[Collected data entries]
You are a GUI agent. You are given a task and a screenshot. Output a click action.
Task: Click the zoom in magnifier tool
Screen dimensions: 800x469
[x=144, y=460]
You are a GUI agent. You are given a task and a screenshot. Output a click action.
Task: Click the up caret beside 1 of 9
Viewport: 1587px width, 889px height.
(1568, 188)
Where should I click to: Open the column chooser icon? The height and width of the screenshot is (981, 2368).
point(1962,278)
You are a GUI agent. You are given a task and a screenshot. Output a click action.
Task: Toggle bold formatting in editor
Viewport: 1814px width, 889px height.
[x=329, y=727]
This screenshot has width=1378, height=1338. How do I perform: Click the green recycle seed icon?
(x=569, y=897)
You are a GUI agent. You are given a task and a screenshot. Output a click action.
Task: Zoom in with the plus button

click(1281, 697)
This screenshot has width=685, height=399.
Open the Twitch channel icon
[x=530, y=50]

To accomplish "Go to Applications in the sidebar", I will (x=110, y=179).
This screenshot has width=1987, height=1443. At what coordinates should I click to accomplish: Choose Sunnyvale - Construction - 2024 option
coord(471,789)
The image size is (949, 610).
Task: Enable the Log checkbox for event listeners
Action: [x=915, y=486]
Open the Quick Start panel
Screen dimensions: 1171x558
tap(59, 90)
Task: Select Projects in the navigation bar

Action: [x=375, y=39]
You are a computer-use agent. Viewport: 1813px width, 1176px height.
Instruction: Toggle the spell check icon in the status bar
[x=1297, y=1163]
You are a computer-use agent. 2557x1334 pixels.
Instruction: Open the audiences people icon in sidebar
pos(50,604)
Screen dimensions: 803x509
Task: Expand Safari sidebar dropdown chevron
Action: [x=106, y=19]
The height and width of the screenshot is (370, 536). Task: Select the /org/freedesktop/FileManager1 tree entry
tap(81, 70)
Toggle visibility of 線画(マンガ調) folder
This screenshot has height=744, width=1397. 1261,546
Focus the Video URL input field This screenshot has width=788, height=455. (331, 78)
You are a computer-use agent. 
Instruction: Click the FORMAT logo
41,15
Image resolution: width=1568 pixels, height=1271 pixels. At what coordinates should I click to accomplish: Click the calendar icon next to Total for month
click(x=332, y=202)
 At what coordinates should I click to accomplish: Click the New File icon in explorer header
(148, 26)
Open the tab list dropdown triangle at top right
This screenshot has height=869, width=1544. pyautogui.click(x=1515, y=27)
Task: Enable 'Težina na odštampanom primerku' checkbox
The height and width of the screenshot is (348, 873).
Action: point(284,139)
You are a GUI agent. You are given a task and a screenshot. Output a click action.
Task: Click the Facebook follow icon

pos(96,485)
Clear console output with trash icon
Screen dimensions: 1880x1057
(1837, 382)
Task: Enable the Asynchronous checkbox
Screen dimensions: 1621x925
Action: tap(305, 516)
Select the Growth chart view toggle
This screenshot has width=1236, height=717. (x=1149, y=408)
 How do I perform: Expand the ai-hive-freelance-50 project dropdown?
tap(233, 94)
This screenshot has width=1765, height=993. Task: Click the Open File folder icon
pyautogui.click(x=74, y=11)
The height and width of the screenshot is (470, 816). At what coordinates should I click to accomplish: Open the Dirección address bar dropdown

*WHAT YOU WILL DO*. Each line of the records belongs in the answer, reproduced exactly.

*RESPONSE TO THE TASK*.
You are a GUI agent. You are given a task and a screenshot. Output a click action.
Task: Click the zoom in magnifier tool
Screen dimensions: 800x469
[x=144, y=460]
You are a GUI agent. You are given a task and a screenshot. Output a click action.
Task: Click the up caret beside 1 of 9
Viewport: 1587px width, 889px height.
(1568, 188)
Where should I click to: Open the column chooser icon? The height and width of the screenshot is (981, 2368).
point(1962,278)
You are a GUI agent. You are given a task and a screenshot. Output a click action.
Task: Toggle bold formatting in editor
Viewport: 1814px width, 889px height.
[x=329, y=727]
This screenshot has width=1378, height=1338. How do I perform: Click the green recycle seed icon?
(x=569, y=897)
You are a GUI agent. You are given a task and a screenshot. Output a click action.
Task: Zoom in with the plus button

click(1281, 697)
This screenshot has width=685, height=399.
Open the Twitch channel icon
[x=530, y=50]

To accomplish "Go to Applications in the sidebar", I will (x=110, y=179).
This screenshot has width=1987, height=1443. At what coordinates should I click to accomplish: Choose Sunnyvale - Construction - 2024 option
coord(471,789)
The image size is (949, 610).
Task: Enable the Log checkbox for event listeners
Action: [x=915, y=486]
Open the Quick Start panel
Screen dimensions: 1171x558
tap(59, 90)
Task: Select Projects in the navigation bar

Action: [x=375, y=39]
You are a computer-use agent. Viewport: 1813px width, 1176px height.
Instruction: Toggle the spell check icon in the status bar
[x=1297, y=1163]
You are a computer-use agent. 2557x1334 pixels.
Instruction: Open the audiences people icon in sidebar
pos(50,604)
Screen dimensions: 803x509
Task: Expand Safari sidebar dropdown chevron
Action: [x=106, y=19]
The height and width of the screenshot is (370, 536). Task: Select the /org/freedesktop/FileManager1 tree entry
tap(81, 70)
Toggle visibility of 線画(マンガ調) folder
This screenshot has height=744, width=1397. 1261,546
Focus the Video URL input field This screenshot has width=788, height=455. (331, 78)
You are a computer-use agent. 
Instruction: Click the FORMAT logo
41,15
Image resolution: width=1568 pixels, height=1271 pixels. At what coordinates should I click to accomplish: Click the calendar icon next to Total for month
click(x=332, y=202)
 At what coordinates should I click to accomplish: Click the New File icon in explorer header
(148, 26)
Open the tab list dropdown triangle at top right
This screenshot has height=869, width=1544. pyautogui.click(x=1515, y=27)
Task: Enable 'Težina na odštampanom primerku' checkbox
The height and width of the screenshot is (348, 873).
Action: point(284,139)
You are a GUI agent. You are given a task and a screenshot. Output a click action.
Task: Click the Facebook follow icon

pos(96,485)
Clear console output with trash icon
Screen dimensions: 1880x1057
(1837, 382)
Task: Enable the Asynchronous checkbox
Screen dimensions: 1621x925
Action: tap(305, 516)
Select the Growth chart view toggle
This screenshot has width=1236, height=717. (x=1149, y=408)
 How do I perform: Expand the ai-hive-freelance-50 project dropdown?
tap(233, 94)
This screenshot has width=1765, height=993. Task: Click the Open File folder icon
pyautogui.click(x=74, y=11)
The height and width of the screenshot is (470, 816). At what coordinates should I click to accomplish: Open the Dirección address bar dropdown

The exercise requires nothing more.